**AIM OF THE EXERCISE**. Copy nothing but the line with "Task: Open the orange Observations tile" and the lines that follow it to the end of the entries below, and keep the pictures out.

[Stored data]
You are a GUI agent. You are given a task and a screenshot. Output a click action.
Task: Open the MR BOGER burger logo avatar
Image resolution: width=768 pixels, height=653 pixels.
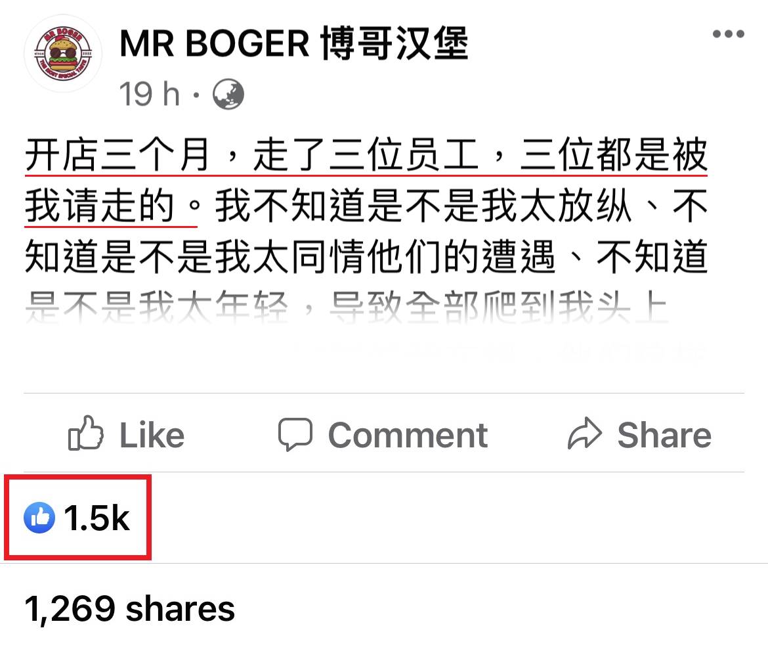tap(63, 53)
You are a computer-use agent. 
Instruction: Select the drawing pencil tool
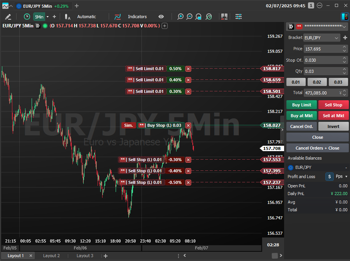tap(8, 17)
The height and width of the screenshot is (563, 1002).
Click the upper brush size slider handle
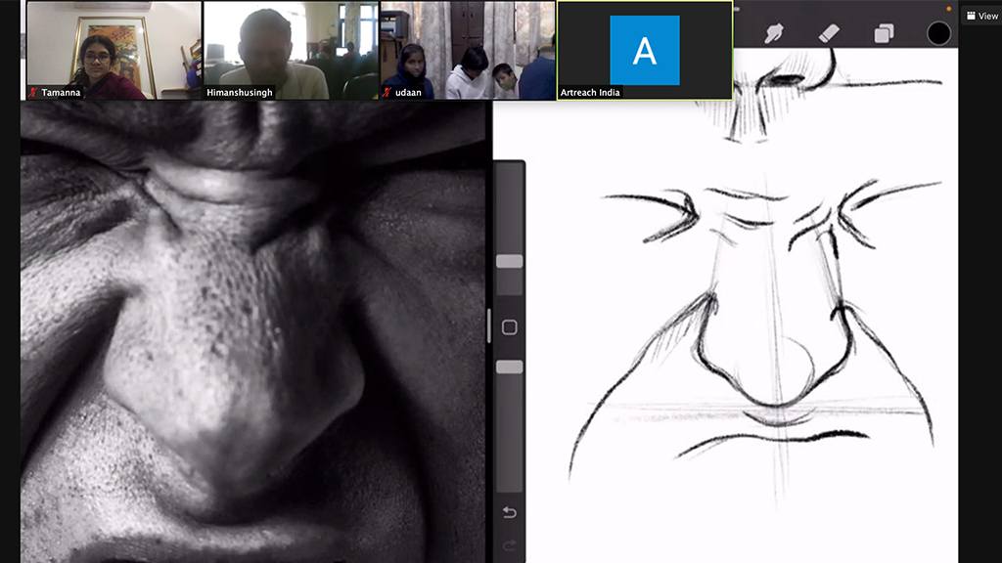pyautogui.click(x=509, y=261)
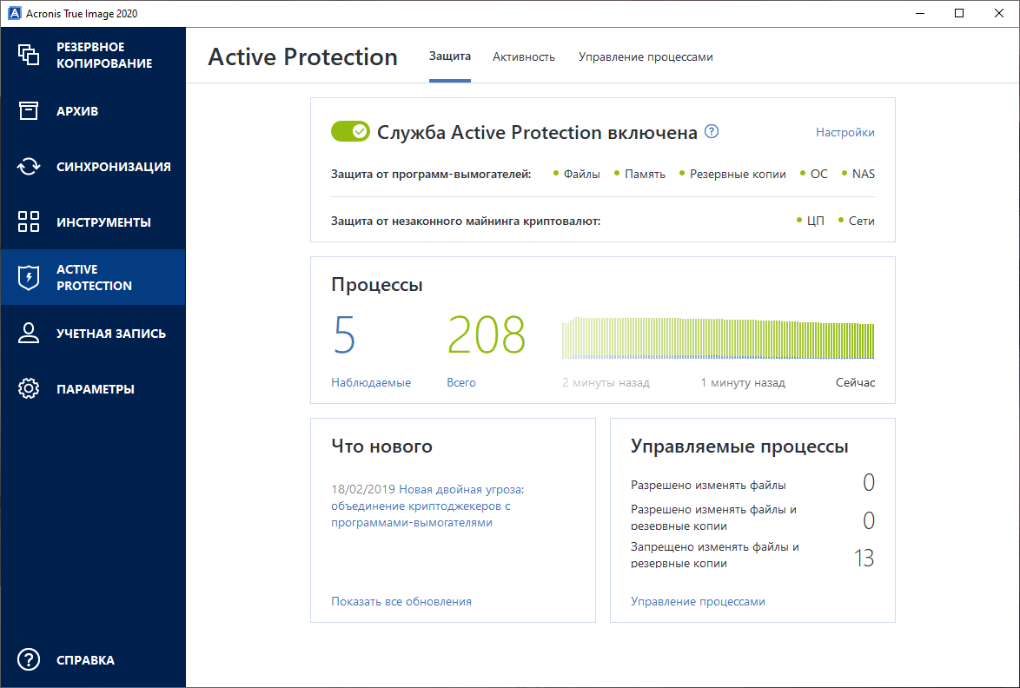The width and height of the screenshot is (1020, 688).
Task: Click Показать все обновления
Action: click(401, 600)
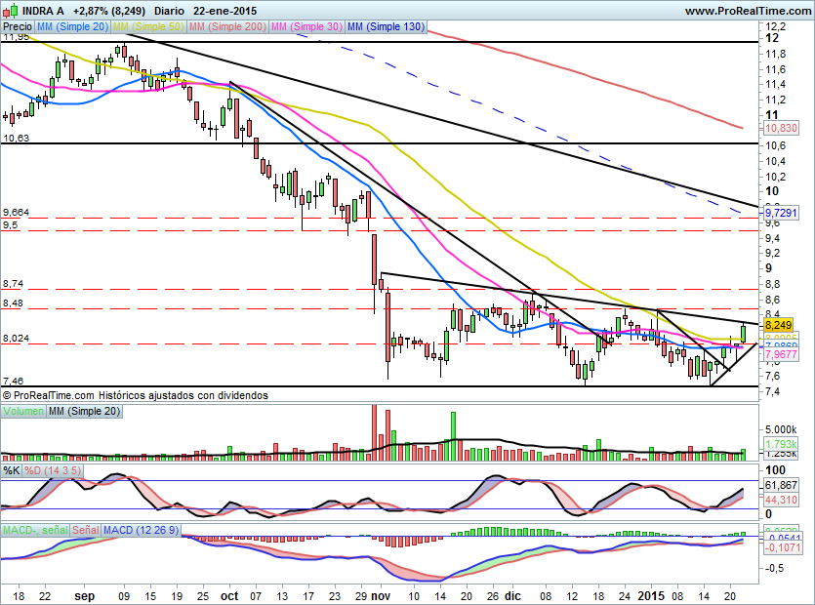Click the red 10,830 moving average tag
This screenshot has width=815, height=605.
click(x=780, y=128)
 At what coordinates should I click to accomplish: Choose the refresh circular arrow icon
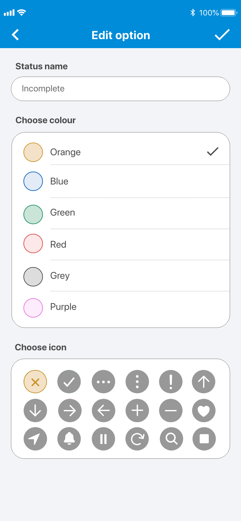coord(137,439)
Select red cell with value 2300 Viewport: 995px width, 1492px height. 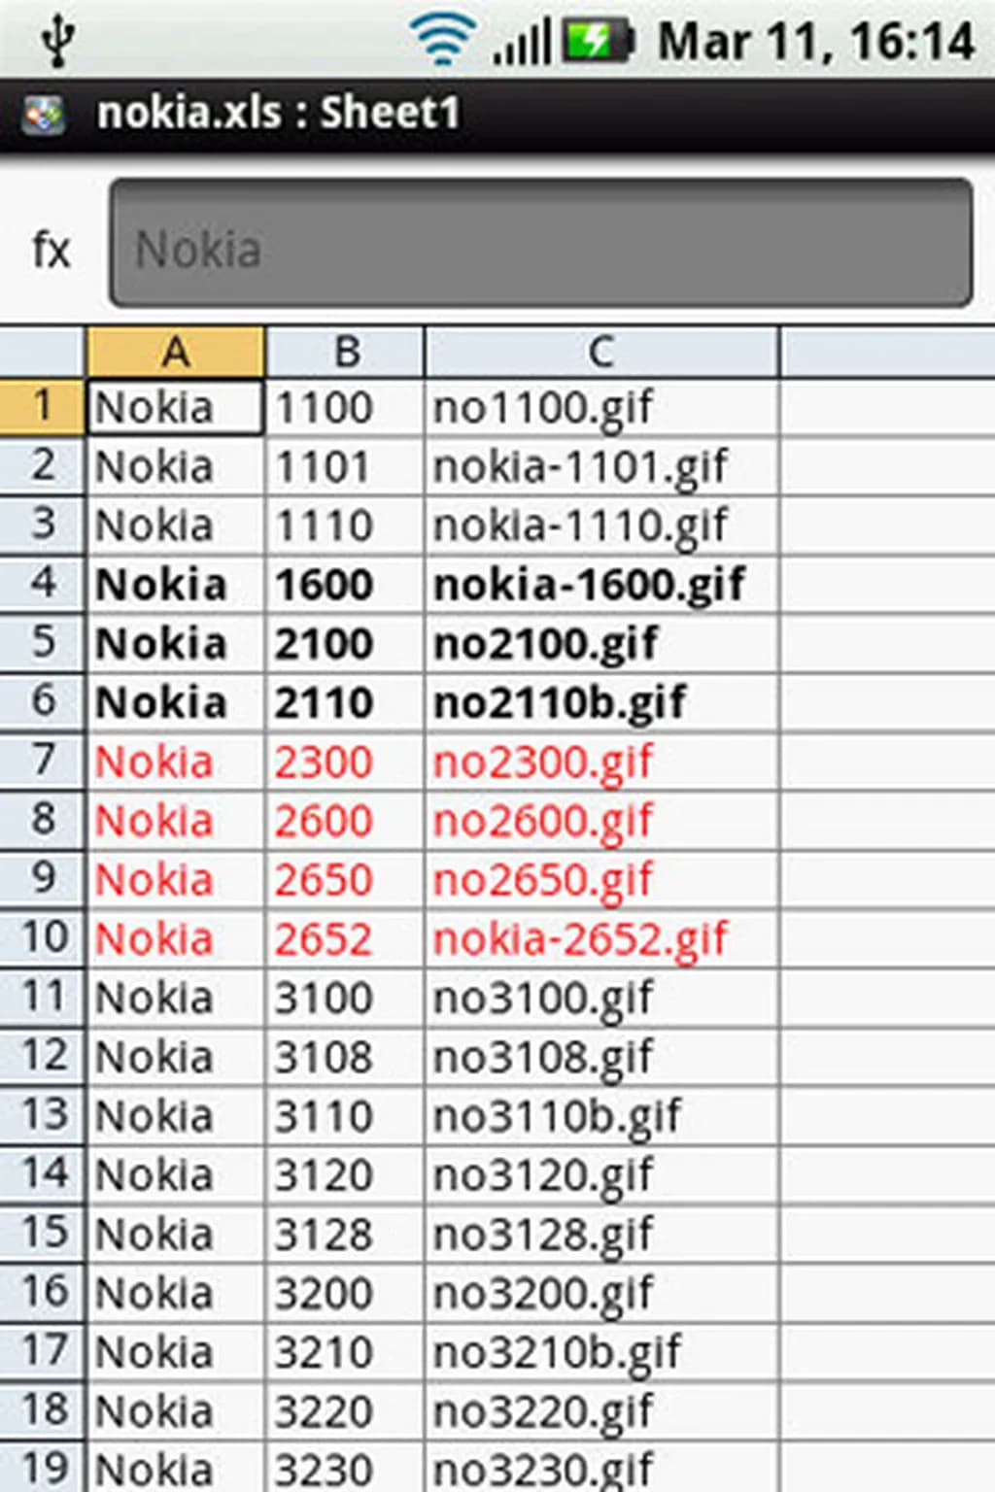click(x=345, y=763)
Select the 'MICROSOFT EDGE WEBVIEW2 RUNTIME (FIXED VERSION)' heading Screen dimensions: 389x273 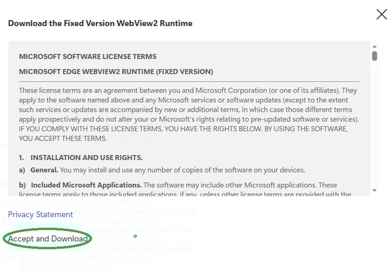coord(116,71)
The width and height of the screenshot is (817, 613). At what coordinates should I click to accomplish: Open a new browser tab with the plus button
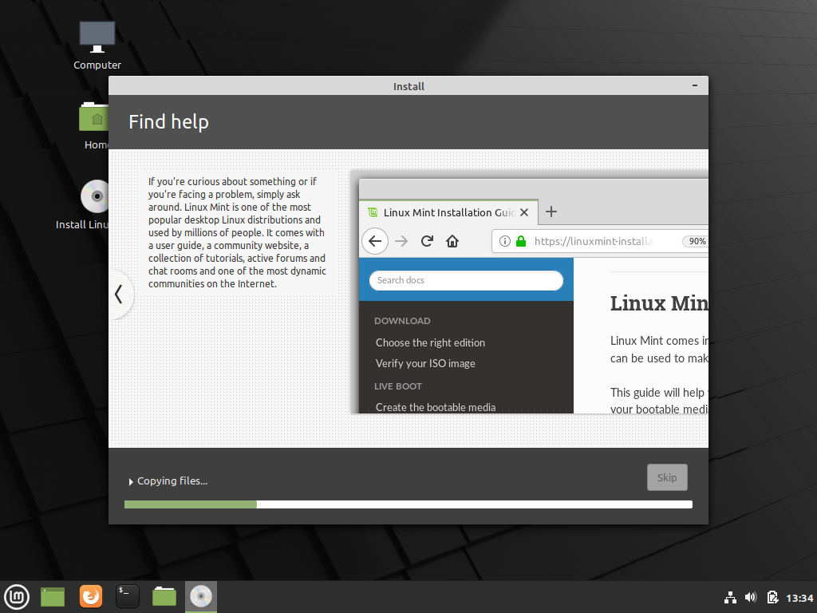coord(551,212)
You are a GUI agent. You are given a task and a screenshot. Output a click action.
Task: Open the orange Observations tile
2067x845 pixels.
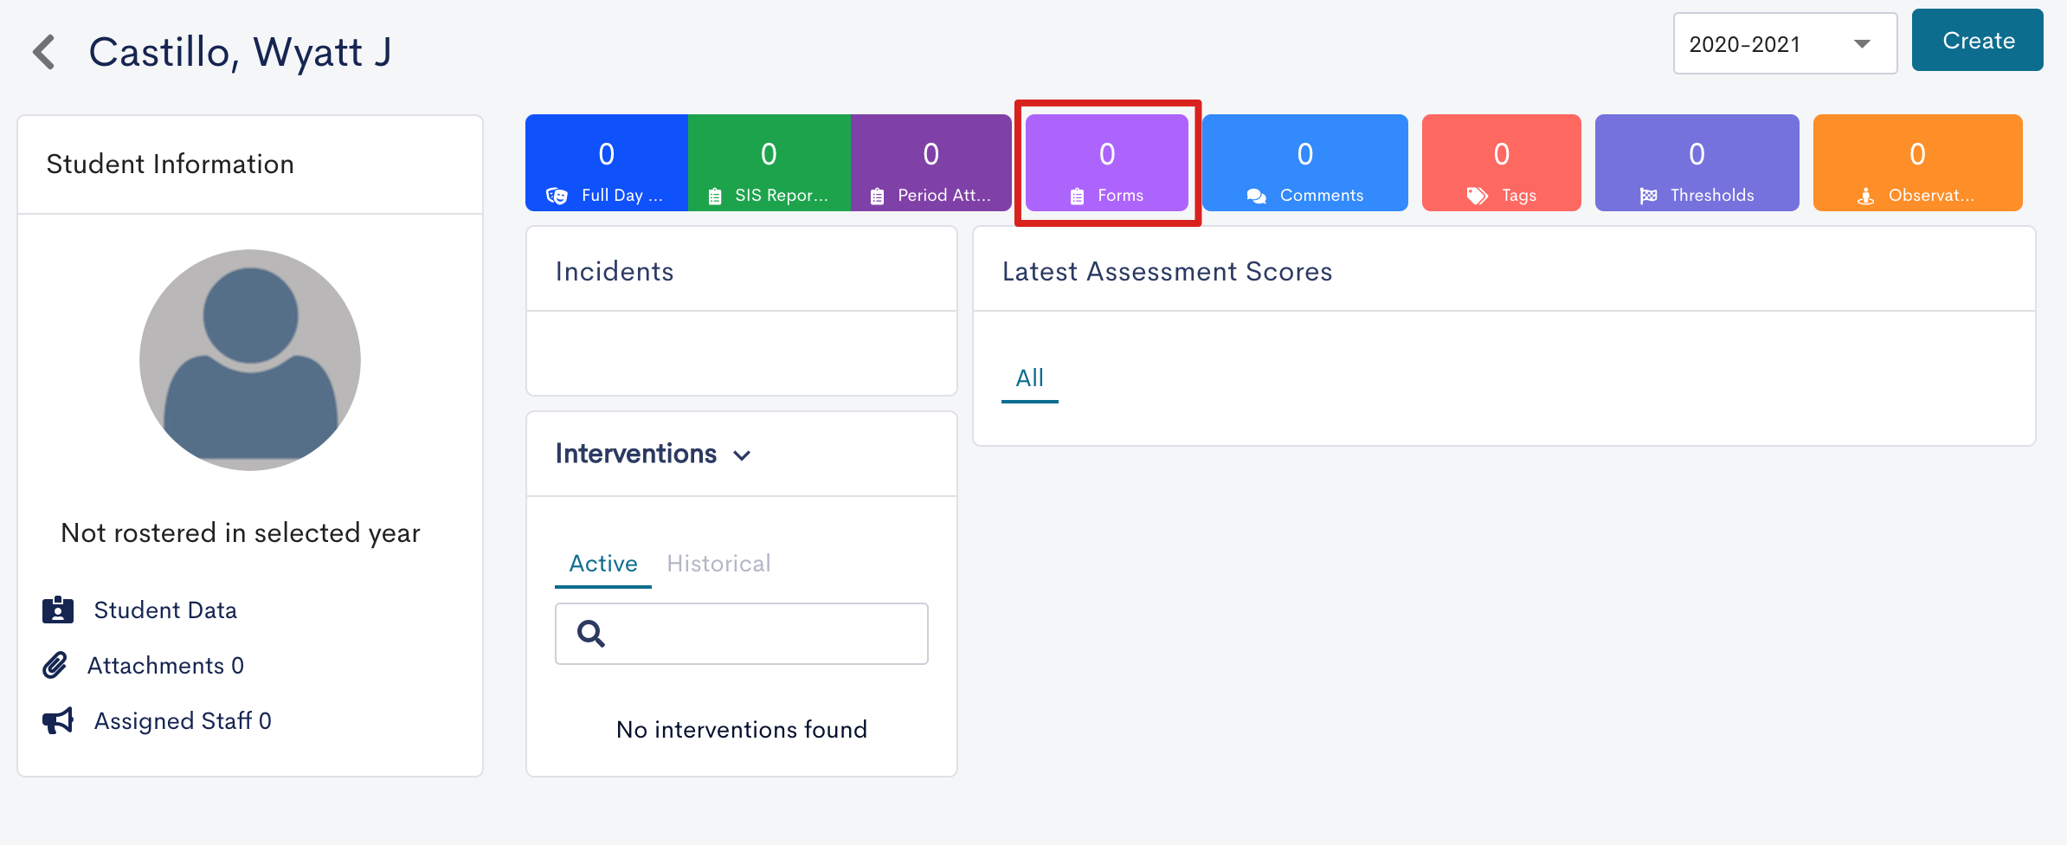pos(1918,163)
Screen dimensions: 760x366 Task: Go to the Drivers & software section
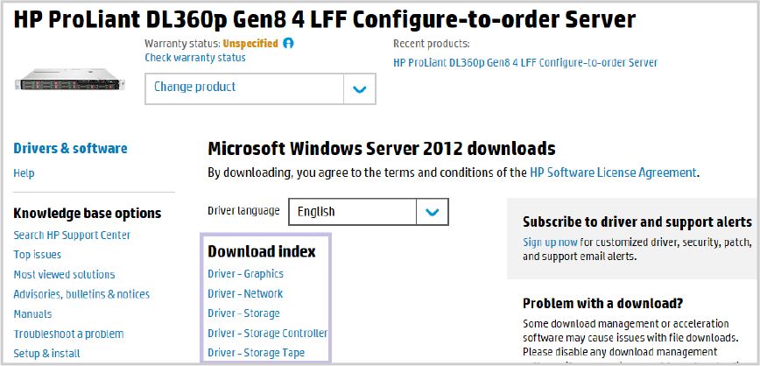[70, 148]
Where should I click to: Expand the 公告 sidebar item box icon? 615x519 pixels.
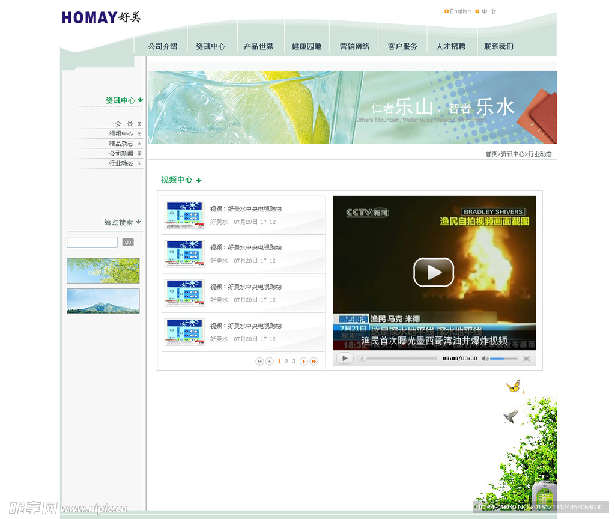click(x=139, y=124)
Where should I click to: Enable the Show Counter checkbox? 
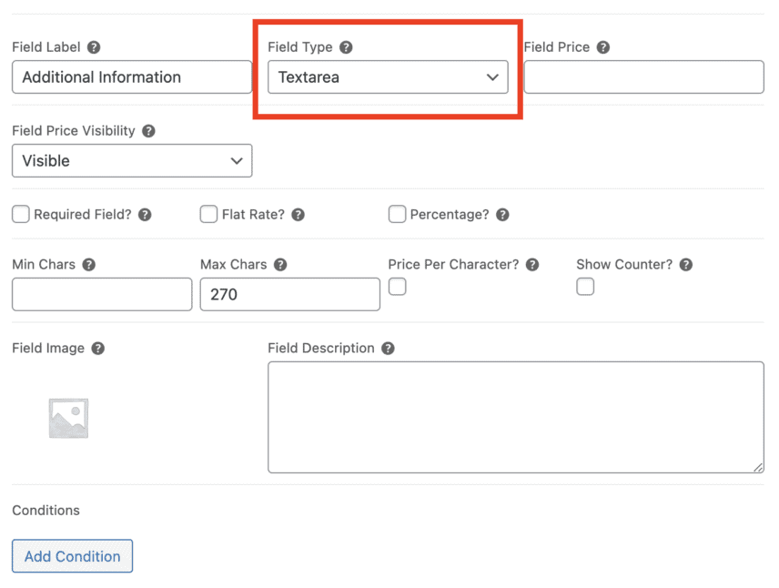click(585, 287)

**FINISHED TASK**.
Task: Open the orange Observations tile
2067x845 pixels.
pos(1918,163)
Screen dimensions: 760x366 Task: Go to the Drivers & software section
[70, 148]
Where should I click to: Expand the 公告 sidebar item box icon? 615x519 pixels.
click(x=139, y=124)
Where should I click to: Enable the Show Counter checkbox? 
click(585, 287)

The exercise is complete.